__What you need to do__. Collect every line from the rows below that contains the word "Click". Case counts, so match capital and small letters.
⟨
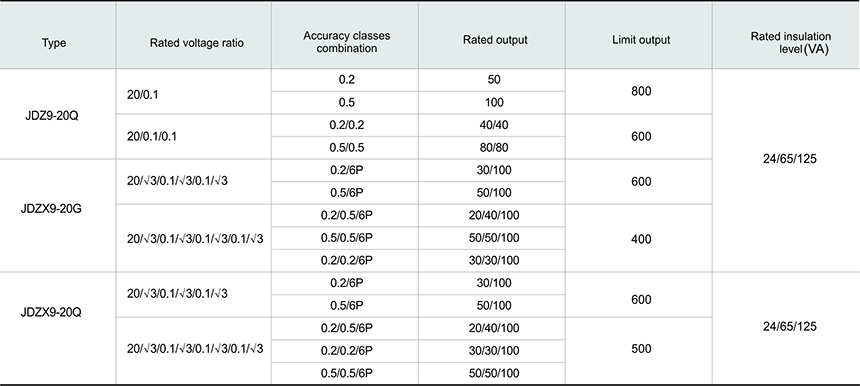The height and width of the screenshot is (386, 860).
Task: Click the 800 limit output cell
Action: (x=641, y=91)
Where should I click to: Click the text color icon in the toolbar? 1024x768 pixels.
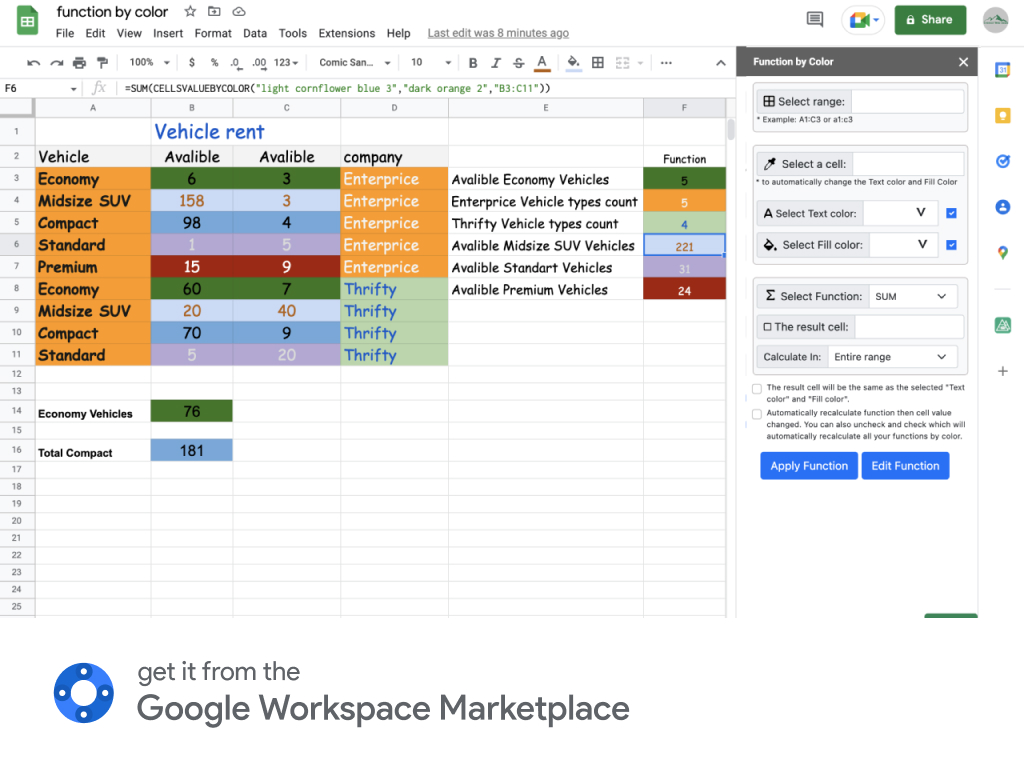coord(541,62)
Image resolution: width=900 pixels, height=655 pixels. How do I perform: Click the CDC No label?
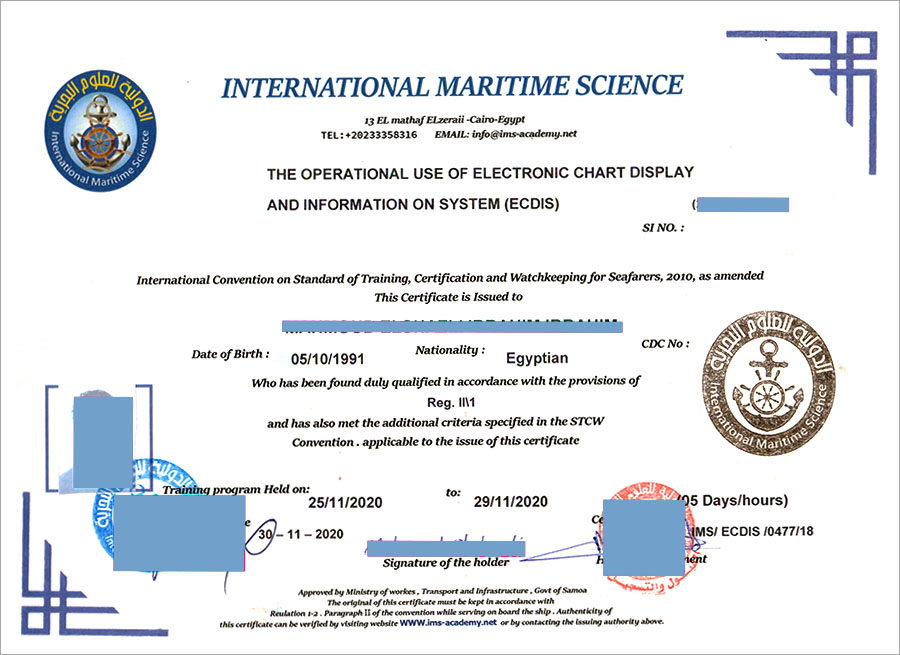[x=665, y=344]
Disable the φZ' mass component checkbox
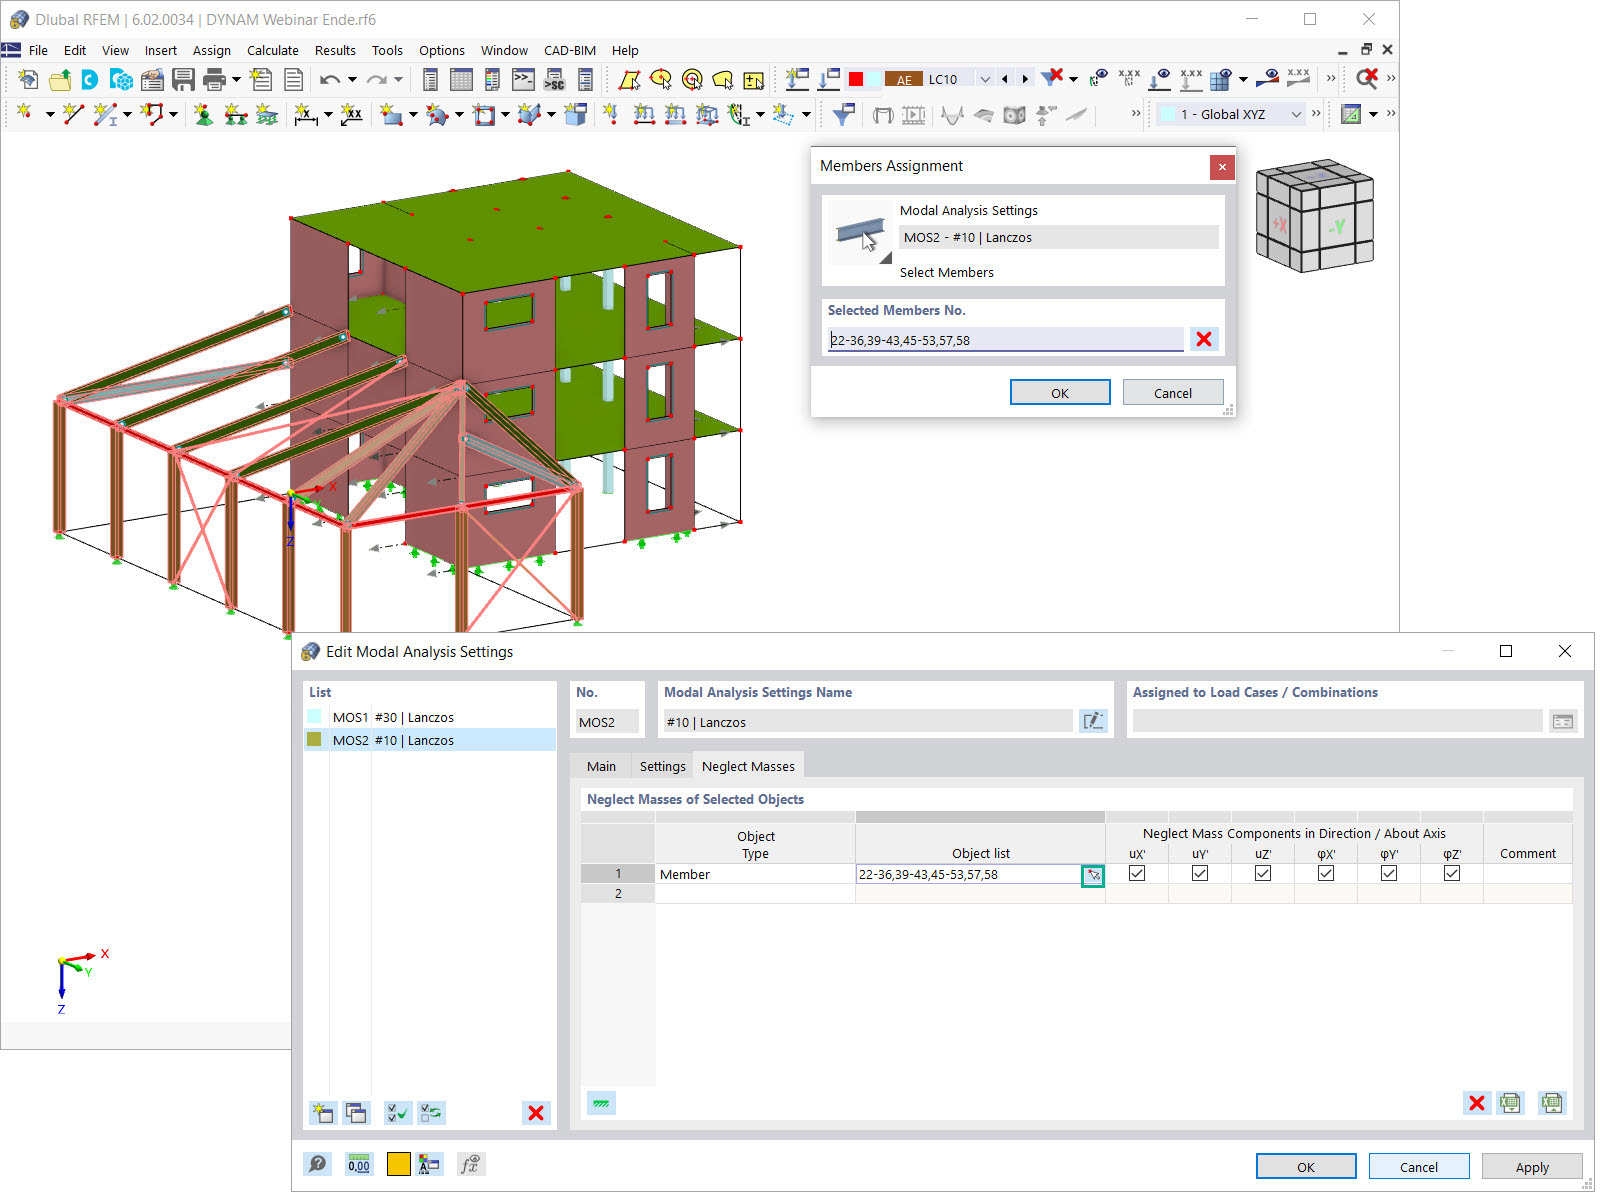 1452,873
⟩
__Solution below__.
Task: Click the 800 limit output cell
Where should I click to: Click the text color icon in the toolbar? 1024x768 pixels.
Image resolution: width=900 pixels, height=655 pixels. How do I perform: Click the CDC No label?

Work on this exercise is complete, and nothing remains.